The land MetaCarbon sits on hadn’t been farmed in 40 years before they took it over. It’s taken a lot of work and application of regenerative agriculture and permaculture practices to get the land producing again. 

For Ball, the stark reality of how the country accesses its food and how much is grown locally has been a driving factor in his work at MetaCarbon. At a conference in January 2020, Ball was shocked to learn that only 1% of the food in Colorado comes from a local source.

“I think there’s still a significant gap in people’s behavior. People say they want to support these ideas, but still buy their food from a grocery store because it’s cheaper sourced from farther away,” Ball said. “I think people still need a little more encouragement to wake up to the value of hand-selected vegetables.”

According to Ball, the farm has brought in a greater sense of community in the past two years and has helped encourage and invigorate their vision. Regenerative farming, food sovereignty and new agricultural practices have drawn in people from all walks of life who want to learn and get involved, Ball said.

Yellow Barn Farm owners, Mary and Azuraye Wycoff, were considering selling the once equestrian center. In 2020, the CalWood fire ripped around the property and burned up the land around the farm, but left the structures alone. This seemed like a sign to the Wycoffs and they decided it was time to see how regenerative farming might help their property. 

Wycoff feels her purpose is to gather the people to projects they’re most suited for and to understand the social ecology of the farming collective.

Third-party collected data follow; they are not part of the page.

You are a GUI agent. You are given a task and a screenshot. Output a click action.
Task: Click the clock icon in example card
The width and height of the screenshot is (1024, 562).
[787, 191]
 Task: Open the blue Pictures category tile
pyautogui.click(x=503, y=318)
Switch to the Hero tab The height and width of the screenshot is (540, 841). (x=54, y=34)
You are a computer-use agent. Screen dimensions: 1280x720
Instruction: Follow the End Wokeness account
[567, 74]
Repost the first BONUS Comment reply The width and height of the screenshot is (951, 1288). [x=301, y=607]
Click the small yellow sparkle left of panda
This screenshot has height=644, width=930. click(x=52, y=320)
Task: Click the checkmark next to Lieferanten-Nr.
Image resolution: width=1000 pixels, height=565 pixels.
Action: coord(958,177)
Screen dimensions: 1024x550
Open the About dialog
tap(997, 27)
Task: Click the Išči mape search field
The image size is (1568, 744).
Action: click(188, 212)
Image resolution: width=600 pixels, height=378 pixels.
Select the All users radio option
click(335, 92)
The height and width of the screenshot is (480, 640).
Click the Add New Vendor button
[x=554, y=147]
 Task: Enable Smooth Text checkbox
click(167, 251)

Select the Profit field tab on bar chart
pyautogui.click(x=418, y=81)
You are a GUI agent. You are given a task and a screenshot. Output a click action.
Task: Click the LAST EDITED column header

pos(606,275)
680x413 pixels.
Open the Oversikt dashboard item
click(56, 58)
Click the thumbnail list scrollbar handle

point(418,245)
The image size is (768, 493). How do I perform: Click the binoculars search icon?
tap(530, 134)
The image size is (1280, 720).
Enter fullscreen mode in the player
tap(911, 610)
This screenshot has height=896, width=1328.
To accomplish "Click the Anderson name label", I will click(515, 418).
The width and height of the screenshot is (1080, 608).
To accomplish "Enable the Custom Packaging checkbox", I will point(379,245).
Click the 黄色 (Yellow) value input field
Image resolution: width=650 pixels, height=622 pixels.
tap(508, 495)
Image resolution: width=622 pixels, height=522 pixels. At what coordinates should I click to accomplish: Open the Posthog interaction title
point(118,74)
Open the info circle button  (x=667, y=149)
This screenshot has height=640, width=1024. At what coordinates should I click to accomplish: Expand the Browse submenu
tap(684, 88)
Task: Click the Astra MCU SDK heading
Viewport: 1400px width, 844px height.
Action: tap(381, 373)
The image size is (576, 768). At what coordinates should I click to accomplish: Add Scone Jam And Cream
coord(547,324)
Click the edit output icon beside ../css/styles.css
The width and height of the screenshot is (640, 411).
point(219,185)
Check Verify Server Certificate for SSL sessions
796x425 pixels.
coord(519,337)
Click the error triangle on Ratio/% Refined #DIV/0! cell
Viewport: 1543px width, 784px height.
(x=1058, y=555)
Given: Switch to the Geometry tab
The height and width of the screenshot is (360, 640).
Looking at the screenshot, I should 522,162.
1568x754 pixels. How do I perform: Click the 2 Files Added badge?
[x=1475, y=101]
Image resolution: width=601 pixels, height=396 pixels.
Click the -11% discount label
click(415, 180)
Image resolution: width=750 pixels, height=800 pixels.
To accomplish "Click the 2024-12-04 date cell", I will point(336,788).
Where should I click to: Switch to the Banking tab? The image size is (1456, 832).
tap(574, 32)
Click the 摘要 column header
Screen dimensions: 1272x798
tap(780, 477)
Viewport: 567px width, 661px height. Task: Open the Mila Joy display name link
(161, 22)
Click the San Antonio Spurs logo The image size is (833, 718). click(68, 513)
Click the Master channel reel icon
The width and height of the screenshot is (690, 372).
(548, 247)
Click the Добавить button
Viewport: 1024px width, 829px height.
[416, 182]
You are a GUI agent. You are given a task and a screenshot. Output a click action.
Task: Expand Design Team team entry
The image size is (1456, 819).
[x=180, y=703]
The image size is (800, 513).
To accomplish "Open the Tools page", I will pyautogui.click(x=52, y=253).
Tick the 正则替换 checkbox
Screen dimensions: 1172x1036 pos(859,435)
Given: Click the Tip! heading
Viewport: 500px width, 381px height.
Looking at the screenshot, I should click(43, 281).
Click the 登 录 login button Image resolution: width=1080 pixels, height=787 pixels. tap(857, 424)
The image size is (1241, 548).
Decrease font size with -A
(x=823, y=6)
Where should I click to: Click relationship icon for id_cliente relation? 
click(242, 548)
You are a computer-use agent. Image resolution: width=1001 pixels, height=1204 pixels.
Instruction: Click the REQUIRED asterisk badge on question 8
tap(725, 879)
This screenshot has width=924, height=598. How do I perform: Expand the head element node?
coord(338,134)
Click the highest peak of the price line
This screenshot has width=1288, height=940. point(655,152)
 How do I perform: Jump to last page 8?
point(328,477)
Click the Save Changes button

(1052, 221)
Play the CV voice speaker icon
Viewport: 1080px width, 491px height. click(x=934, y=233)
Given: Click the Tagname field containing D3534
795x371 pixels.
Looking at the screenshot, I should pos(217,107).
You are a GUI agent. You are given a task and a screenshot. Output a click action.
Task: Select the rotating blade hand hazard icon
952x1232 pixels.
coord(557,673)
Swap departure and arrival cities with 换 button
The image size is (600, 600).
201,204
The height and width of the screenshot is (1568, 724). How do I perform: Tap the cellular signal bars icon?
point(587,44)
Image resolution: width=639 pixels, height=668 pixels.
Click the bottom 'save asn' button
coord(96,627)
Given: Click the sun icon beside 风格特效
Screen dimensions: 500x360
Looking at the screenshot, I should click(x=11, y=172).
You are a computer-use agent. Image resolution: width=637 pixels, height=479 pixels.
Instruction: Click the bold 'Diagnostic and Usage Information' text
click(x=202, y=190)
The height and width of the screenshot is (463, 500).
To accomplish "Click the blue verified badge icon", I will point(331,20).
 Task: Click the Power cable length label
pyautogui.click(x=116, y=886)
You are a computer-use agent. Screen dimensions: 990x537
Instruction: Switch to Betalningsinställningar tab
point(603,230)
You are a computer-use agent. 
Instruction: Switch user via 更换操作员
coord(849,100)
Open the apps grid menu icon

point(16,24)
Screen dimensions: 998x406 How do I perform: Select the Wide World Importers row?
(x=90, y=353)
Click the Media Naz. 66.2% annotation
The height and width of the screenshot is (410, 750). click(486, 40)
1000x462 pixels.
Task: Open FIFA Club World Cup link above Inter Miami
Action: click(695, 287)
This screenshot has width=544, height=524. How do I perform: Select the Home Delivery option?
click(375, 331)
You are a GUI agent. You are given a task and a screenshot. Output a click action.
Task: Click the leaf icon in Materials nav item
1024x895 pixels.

Wycoff compares the systems of organization for people to what DiDomenico uses for landscape design, a model similar to the spiral dynamics and fractals found in nature.

“My goal is to figure out who all the people are in our ecosystem,” Azuraye Wycoff  said. “This really helps figure out who are the leaders, the core team and technicians, the people that come forward and want to help. Then we can figure out who we’re really putting in all this energy for.”

Azuraye Wycoff  looks at this agricultural community as an opportunity to return the land to equilibrium and help move away from the monoculture that has dominated agriculture for years, she said. Small scale farming produces food for the people who live on the farm and the surrounding areas and spirals out into a true local market for the community that doesn’t stretch beyond their reach.

New ventures and partnerships in the Foothills Farming Collective can only help the community as a whole, Azuraye Wycoff said. The current partners beyond the three farms include Jack’s Solar Garden, Mustang Whiskey Ranch and Sentient Healing, but the collective is hoping for more like-minded organizations joining them in the future.

One way the collective is looking to spread its reach is by working closely with its neighbors. According to DiDomenico, city of Boulder Climate and Sustainability Coordinator Brett Kencairn is working with DAR on grant funding to apply regenerative designs to desertified parcels of land throughout the county. DiDomenico wants to work with cities and municipalities to restore the landscape and create thriving ecosystems, in turn addressing growing food deserts and combat climate change at a local level.

“A lot of people are seeing these regenerative practices as a solution to climate change and food insecurity,” DiDomenico said. “We have a really big vision for it. If these practices and mentality are adopted widespread, there could be fulfilling and meaningful work for so many people.”